The University’s course enrollment has grown by 20,000 students since 1998—when the last major review on classroom space was conducted—while total student enrollment has grown more slowly, from almost 23,000 students in 2001 to about 28,000 students in 2011.
That growth, coupled with the fact that only 4 percent of seminar classes are offered on Fridays, has created an extraordinary crunch for space on the Morningside Heights campus—an issue that will not begin to be resolved until some departments and graduate schools make the move to Manhattanville in 2016.
“What we have been doing is suggesting to departments that they use early Friday as a seminar day,” Kathryn Yatrakis, dean of academic affairs, said. “We’ve already done that with a number of language departments, because we just have to spread out—we’re getting too clumped.”
While this new schedule uses classroom space more efficiently than the current one, some faculty members recognized that the changes will pose new challenges for departments.
Patricia Culligan, vice dean of academic affairs at the School of Engineering and Applied Science, said that she hopes to keep core classes in similar time slots.
“For the classes that are getting very large, it has been necessary,” she said. “Faculty have expressed concern about the earlier slot, so you’ll see that the shifts for core classes are no more than 10 to 15 minutes.”
Pascale Hubert-Leibler, director of the French Language Program, said that the French department had reviewed the new schedule, but was curious to see how it would affect classes next year.
“We’ve looked at it and there are a few things that we were a bit skeptical about,” she said. “If we move some classes from nine to something like a quarter to nine, is it going to make it harder for the students to get to class on time?”
Faculty members have said that limited space for teaching is an issue they notice. “It’s great to see the school expanding the schedule,” Kai Yang, a professor in the electrical engineering department, said. “I feel there are a lot of students with too few resources.”
Yang, who said he noticed a jump of about 50 students taking his communication theory class in one year, said that the registrar “must make sure that professors have enough space or the teaching quality will decline.”
At SEAS, where some classes last 150 minutes, the new master schedule allows for classes to last until 9:30 or 10 p.m. Culligan said that SEAS will adopt some of the changes, but is trying not to make substantial changes to its Friday schedule.
The changes also address some difficulties in scheduling language classes.

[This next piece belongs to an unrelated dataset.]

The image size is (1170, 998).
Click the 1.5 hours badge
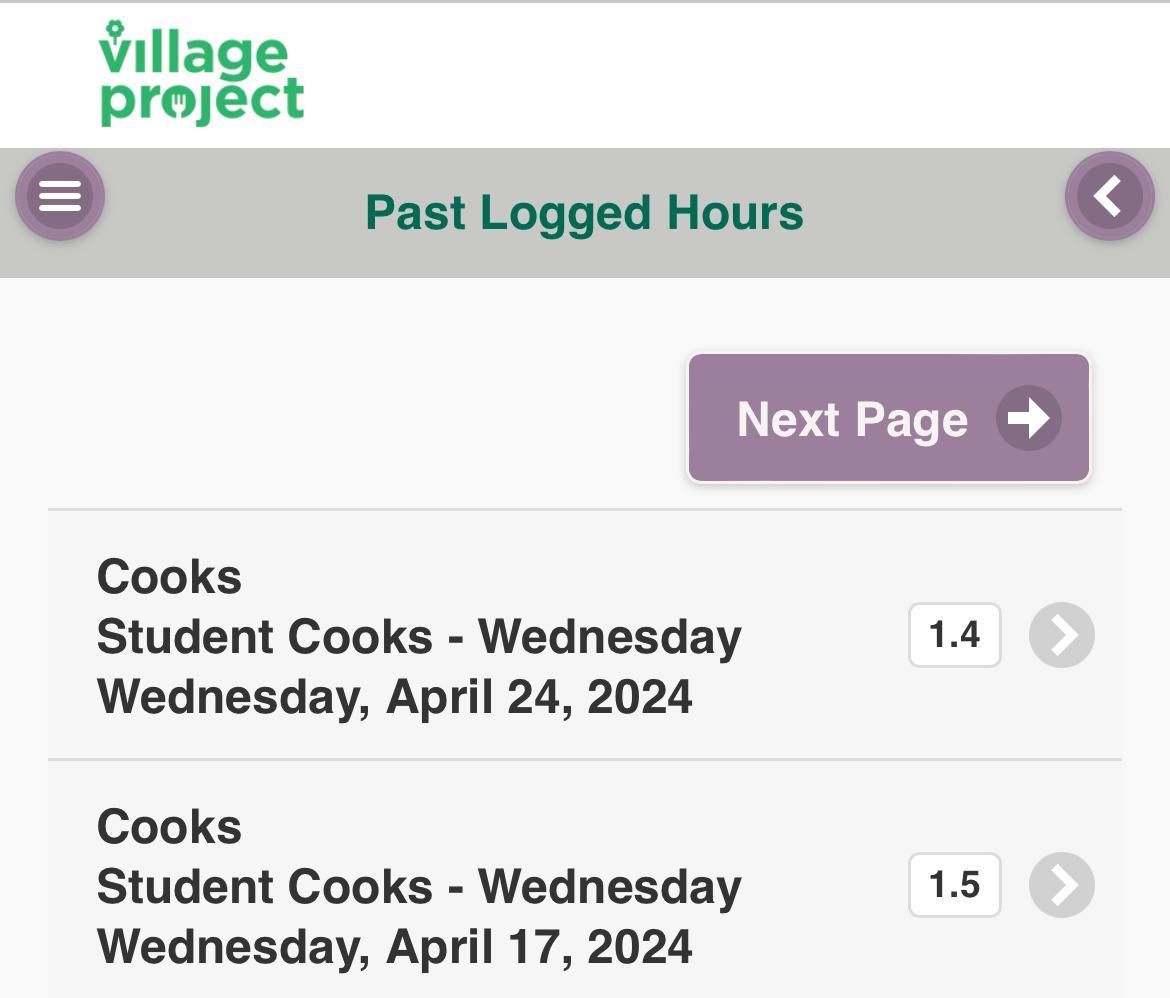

Currently, students who take an elementary language course have the option to have a class five days each week for 50 minutes, or three classes each week for 75 minutes.
“For French, we have a problem with the different formats in which we offer the classes,” Hubert-Leibler said. “We would like to see whether we can get these two formats closer together.”
After about 10 weeks, the students enrolled in the three-classes-a-week course have lost almost an entire week of instruction.
“We have always been committed to proposing different methods to the students,” she said. “We’re just looking to get our formats closer together.”
With the new schedule, students will now have the option to take a course that meets four times each week for 65 minutes—which is 10 minutes more of classroom instruction than a course that meets five times each week for 50 minutes.
“The more uniform the schedule can be, the easier it is for students to have classes,” Culligan said. “We can maximize the use of the classroom space on campus.”
Still, some students said that they were unhappy about the possibility of having a lecture class at 8:40 a.m.
“I probably wouldn’t sign up for a class that was that early,” said Vivek Bhagwat, SEAS ’13. “I’ve had two classes here that were at nine and I rarely went to them.”
Abbee Cox, CC ’14, said that students still have the option to take later classes if their schedule permits.
“If you can’t get up that early then don’t sign up for classes that early,” she said. “You can make your schedule—if that’s what they had to do to fit in more classes, I think it’s fine.”
Lillian Chen contributed reporting.
Correction: A previous version of this story implied that number of students at Columbia has grown by about 20,000 since 1998. Total number of course enrollments has grown by about 20,000 since 1998, while the actual number of students has grown more slowly. Spectator regrets the error.